"Failed to login to virsh console" error while composing a machine using pod on another node

Bug #1942390 reported by Zia Mulla
8
This bug affects 1 person
Affects Status Importance Assigned to Milestone
MAAS
Invalid
Undecided
Björn Tillenius

Bug Description

I have a MAAS 2.8 version installed on one of my nodes. Configured it with 2 KVM pods. One pod connects to virsh on the same node where MAAS is hosted. The second KVM pod is hosted on another node (server).
I have add the required SSH keys in MAAS and am able to add a pod but composing a machine fails. If I keep on retrying my attempts, at times it goes through. Not sure if there are any other settings missing.

When I checked the rackd logs, it shows this error:

2021-09-02 04:52:26 provisioningserver.rpc.pods: [critical] node2-pod: Failed to compose machine: RequestedMachine(hostname='subtle-tomcat', architecture='amd64/generic', cores=1, memory=2048, block_devices=[RequestedMachineBlockDevice(size=8000000000, tags=['default'])], interfaces=[RequestedMachineInterface(ifname=None, attach_name=None, attach_type=None, attach_options=None, requested_ips=[], ip_mode=None)], cpu_speed=None, known_host_interfaces=[KnownHostInterface(ifname='ens160', attach_type='macvlan', dhcp_enabled=False)])
 Traceback (most recent call last):
   File "/usr/lib/python3/dist-packages/twisted/internet/defer.py", line 500, in errback
     self._startRunCallbacks(fail)
   File "/usr/lib/python3/dist-packages/twisted/internet/defer.py", line 567, in _startRunCallbacks
     self._runCallbacks()
   File "/usr/lib/python3/dist-packages/twisted/internet/defer.py", line 653, in _runCallbacks
     current.result = callback(current.result, *args, **kw)
   File "/usr/lib/python3/dist-packages/twisted/internet/defer.py", line 1442, in gotResult
     _inlineCallbacks(r, g, deferred)
 --- <exception caught here> ---
   File "/usr/lib/python3/dist-packages/twisted/internet/defer.py", line 1384, in _inlineCallbacks
     result = result.throwExceptionIntoGenerator(g)
   File "/usr/lib/python3/dist-packages/twisted/python/failure.py", line 408, in throwExceptionIntoGenerator
     return g.throw(self.type, self.value, self.tb)
   File "/usr/lib/python3/dist-packages/provisioningserver/drivers/pod/virsh.py", line 1444, in compose
     conn = yield self.get_virsh_connection(context)
   File "/usr/lib/python3/dist-packages/twisted/internet/defer.py", line 1386, in _inlineCallbacks
     result = g.send(result)
   File "/usr/lib/python3/dist-packages/provisioningserver/drivers/pod/virsh.py", line 1399, in get_virsh_connection
     raise VirshError("Failed to login to virsh console.")
 provisioningserver.drivers.pod.virsh.VirshError: Failed to login to virsh console.

MAAS Version: 2.8
Ubuntu version: 18.04
virsh version: 4.0.0

I have a bridge interface (br0) added and attached to the virsh as a network.

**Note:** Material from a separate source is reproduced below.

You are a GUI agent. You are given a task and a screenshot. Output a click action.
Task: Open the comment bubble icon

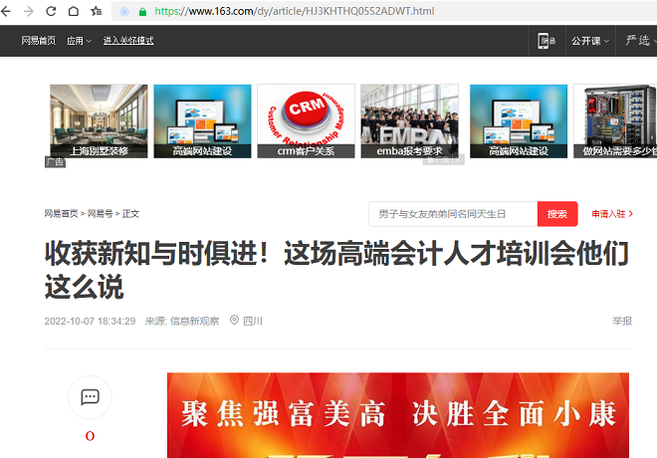point(90,396)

Let me know if any other information is required.

Zia Mulla (zmulla)
description: updated
Revision history for this message
Christian Grabowski (cgrabowski) wrote :

Hi there, to make sure I understand, you have 2 host machines, 1 of those hosts is running MAAS and both hosts are running virsh? And the host running MAAS and virsh can connect but MAAS cannot connect to the remote host?

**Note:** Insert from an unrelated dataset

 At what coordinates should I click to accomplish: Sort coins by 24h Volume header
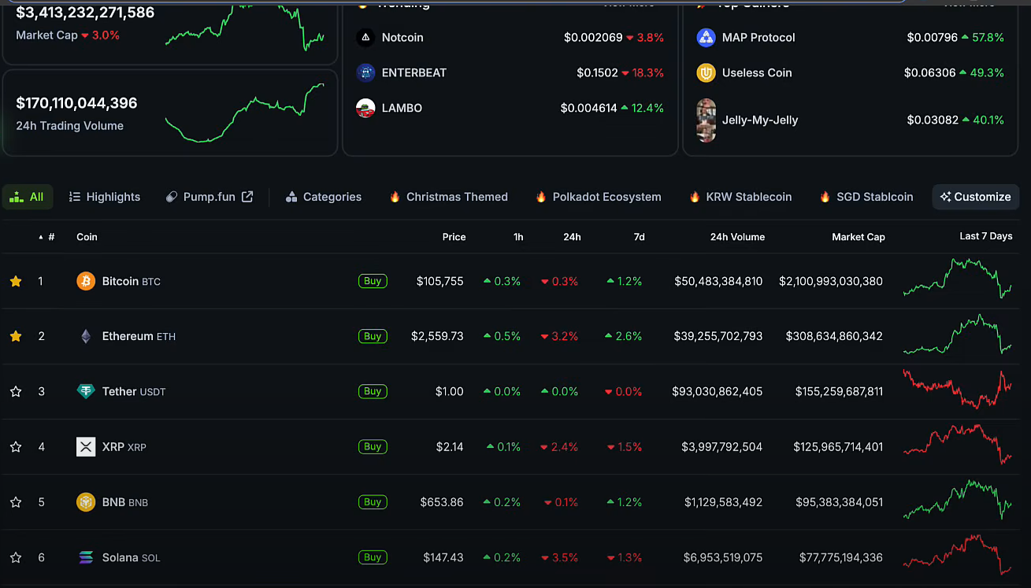pos(736,237)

Are there multiple routes between the two host machines? And is it possible there are firewall rules for one or more of those routes but not all?

Changed in maas:
status: New → Incomplete
Revision history for this message
Zia Mulla (zmulla) wrote (last edit ):

I do have multiple routes. On is for the interface connecting to the internet and the other is created as part of addition of a bridge interface for the KVMs. The route table looks like this:
ubuntu@charm-57:~$ route -n
Kernel IP routing table
Destination Gateway Genmask Flags Metric Ref Use Iface
0.0.0.0 10.9.158.1 0.0.0.0 UG 100 0 0 ens160
0.0.0.0 10.21.81.254 0.0.0.0 UG 425 0 0 br0
10.9.158.0 0.0.0.0 255.255.255.0 U 100 0 0 ens160
10.21.81.0 0.0.0.0 255.255.255.0 U 425 0 0 br0

Not sure if this could be the cause of the problem. The bridge configurations seem to be inline to what MAAS documentation talks about.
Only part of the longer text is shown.